» EXERCISE INSTRUCTIONS:
Once you find the line containing "Contact (755, 20)" in the data below, copy it and each following line exactly, up to and including the line containing "Law (682, 1518)", and nothing else.

» RECORDS FOR THIS EXERCISE:

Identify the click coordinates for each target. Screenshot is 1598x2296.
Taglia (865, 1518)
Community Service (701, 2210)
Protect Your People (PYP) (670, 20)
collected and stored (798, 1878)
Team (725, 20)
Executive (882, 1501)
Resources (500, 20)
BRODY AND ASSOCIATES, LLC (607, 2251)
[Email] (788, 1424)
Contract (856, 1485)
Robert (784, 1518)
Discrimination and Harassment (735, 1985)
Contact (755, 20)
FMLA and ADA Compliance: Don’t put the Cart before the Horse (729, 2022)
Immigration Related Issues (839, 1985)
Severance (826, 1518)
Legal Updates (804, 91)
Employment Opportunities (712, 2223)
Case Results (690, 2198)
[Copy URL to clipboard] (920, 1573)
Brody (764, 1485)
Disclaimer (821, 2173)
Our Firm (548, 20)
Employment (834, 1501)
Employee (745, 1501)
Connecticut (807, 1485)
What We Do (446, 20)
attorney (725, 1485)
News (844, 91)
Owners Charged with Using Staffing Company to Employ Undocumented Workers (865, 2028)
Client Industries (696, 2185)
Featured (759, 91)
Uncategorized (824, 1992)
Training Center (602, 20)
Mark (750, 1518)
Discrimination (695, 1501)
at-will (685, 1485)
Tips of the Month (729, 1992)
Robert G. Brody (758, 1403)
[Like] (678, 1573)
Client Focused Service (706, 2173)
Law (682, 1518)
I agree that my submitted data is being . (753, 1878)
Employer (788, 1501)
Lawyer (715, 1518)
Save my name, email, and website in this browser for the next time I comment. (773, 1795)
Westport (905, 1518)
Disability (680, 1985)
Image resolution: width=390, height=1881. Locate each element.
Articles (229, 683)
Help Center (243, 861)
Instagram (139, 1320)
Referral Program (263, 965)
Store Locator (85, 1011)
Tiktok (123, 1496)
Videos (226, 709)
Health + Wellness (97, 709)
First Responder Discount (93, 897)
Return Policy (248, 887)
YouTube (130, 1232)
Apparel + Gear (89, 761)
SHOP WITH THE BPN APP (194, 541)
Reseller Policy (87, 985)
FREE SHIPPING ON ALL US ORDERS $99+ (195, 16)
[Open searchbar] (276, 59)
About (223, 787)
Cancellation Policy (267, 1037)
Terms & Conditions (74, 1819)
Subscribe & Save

» RESULT OF THIS EXERCISE:
Contact (755, 20)
FMLA and ADA Compliance: Don’t put the Cart before the Horse (729, 2022)
Immigration Related Issues (839, 1985)
Severance (826, 1518)
Legal Updates (804, 91)
Employment Opportunities (712, 2223)
Case Results (690, 2198)
[Copy URL to clipboard] (920, 1573)
Brody (764, 1485)
Disclaimer (821, 2173)
Our Firm (548, 20)
Employment (834, 1501)
Employee (745, 1501)
Connecticut (807, 1485)
What We Do (446, 20)
attorney (725, 1485)
News (844, 91)
Owners Charged with Using Staffing Company to Employ Undocumented Workers (865, 2028)
Client Industries (696, 2185)
Featured (759, 91)
Uncategorized (824, 1992)
Training Center (602, 20)
Mark (750, 1518)
Discrimination (695, 1501)
at-will (685, 1485)
Tips of the Month (729, 1992)
Robert G. Brody (758, 1403)
[Like] (678, 1573)
Client Focused Service (706, 2173)
Law (682, 1518)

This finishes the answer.